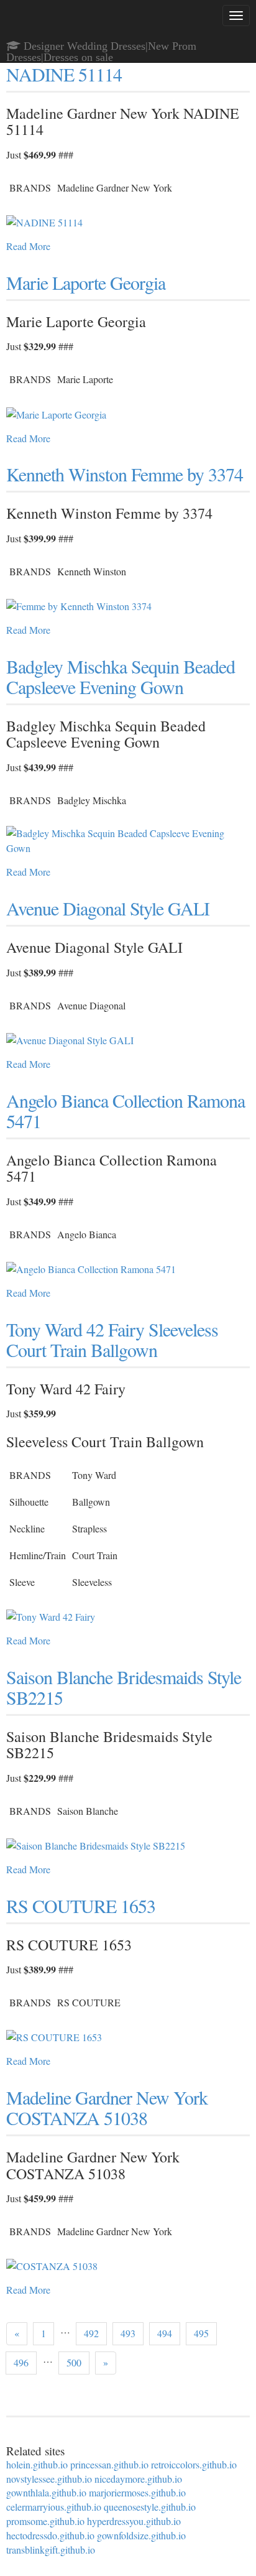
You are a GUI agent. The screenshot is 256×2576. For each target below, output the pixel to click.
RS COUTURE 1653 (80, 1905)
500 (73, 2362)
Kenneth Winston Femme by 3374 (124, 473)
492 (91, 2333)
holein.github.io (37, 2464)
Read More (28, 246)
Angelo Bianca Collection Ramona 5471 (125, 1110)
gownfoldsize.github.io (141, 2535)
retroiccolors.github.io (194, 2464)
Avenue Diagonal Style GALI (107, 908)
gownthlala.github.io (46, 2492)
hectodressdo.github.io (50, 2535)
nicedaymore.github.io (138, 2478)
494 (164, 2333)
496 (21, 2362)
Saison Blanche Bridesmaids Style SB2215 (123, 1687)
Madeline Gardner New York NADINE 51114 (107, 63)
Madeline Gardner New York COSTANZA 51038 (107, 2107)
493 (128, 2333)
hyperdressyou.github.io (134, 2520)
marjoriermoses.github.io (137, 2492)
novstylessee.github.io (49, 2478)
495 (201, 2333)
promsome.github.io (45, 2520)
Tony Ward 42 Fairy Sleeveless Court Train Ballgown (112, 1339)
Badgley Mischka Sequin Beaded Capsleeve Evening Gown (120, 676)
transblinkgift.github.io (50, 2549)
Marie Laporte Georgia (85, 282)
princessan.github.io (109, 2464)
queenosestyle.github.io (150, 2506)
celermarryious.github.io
........
__TASK ITEM__: Would you write out each record above exactly, with no images?

__TASK RESPONSE__:
You are a GUI agent. The screenshot is 256×2576. For each target below, output the pixel to click.
RS COUTURE 1653 (80, 1905)
500 (73, 2362)
Kenneth Winston Femme by 3374 (124, 473)
492 (91, 2333)
holein.github.io (37, 2464)
Read More (28, 246)
Angelo Bianca Collection Ramona 5471 (125, 1110)
gownfoldsize.github.io (141, 2535)
retroiccolors.github.io (194, 2464)
Avenue Diagonal Style GALI (107, 908)
gownthlala.github.io (46, 2492)
hectodressdo.github.io (50, 2535)
nicedaymore.github.io (138, 2478)
494 (164, 2333)
496 (21, 2362)
Saison Blanche Bridesmaids Style SB2215 (123, 1687)
Madeline Gardner New York NADINE 51114 (107, 63)
Madeline Gardner New York COSTANZA 51038 (107, 2107)
493 (128, 2333)
hyperdressyou.github.io (134, 2520)
marjoriermoses.github.io (137, 2492)
novstylessee.github.io (49, 2478)
495 (201, 2333)
promsome.github.io (45, 2520)
Tony Ward 42 Fairy Sleeveless Court Train Ballgown (112, 1339)
Badgley Mischka Sequin Beaded Capsleeve Evening Gown (120, 676)
transblinkgift.github.io (50, 2549)
Marie Laporte Georgia (85, 282)
princessan.github.io (109, 2464)
queenosestyle.github.io (150, 2506)
celermarryious.github.io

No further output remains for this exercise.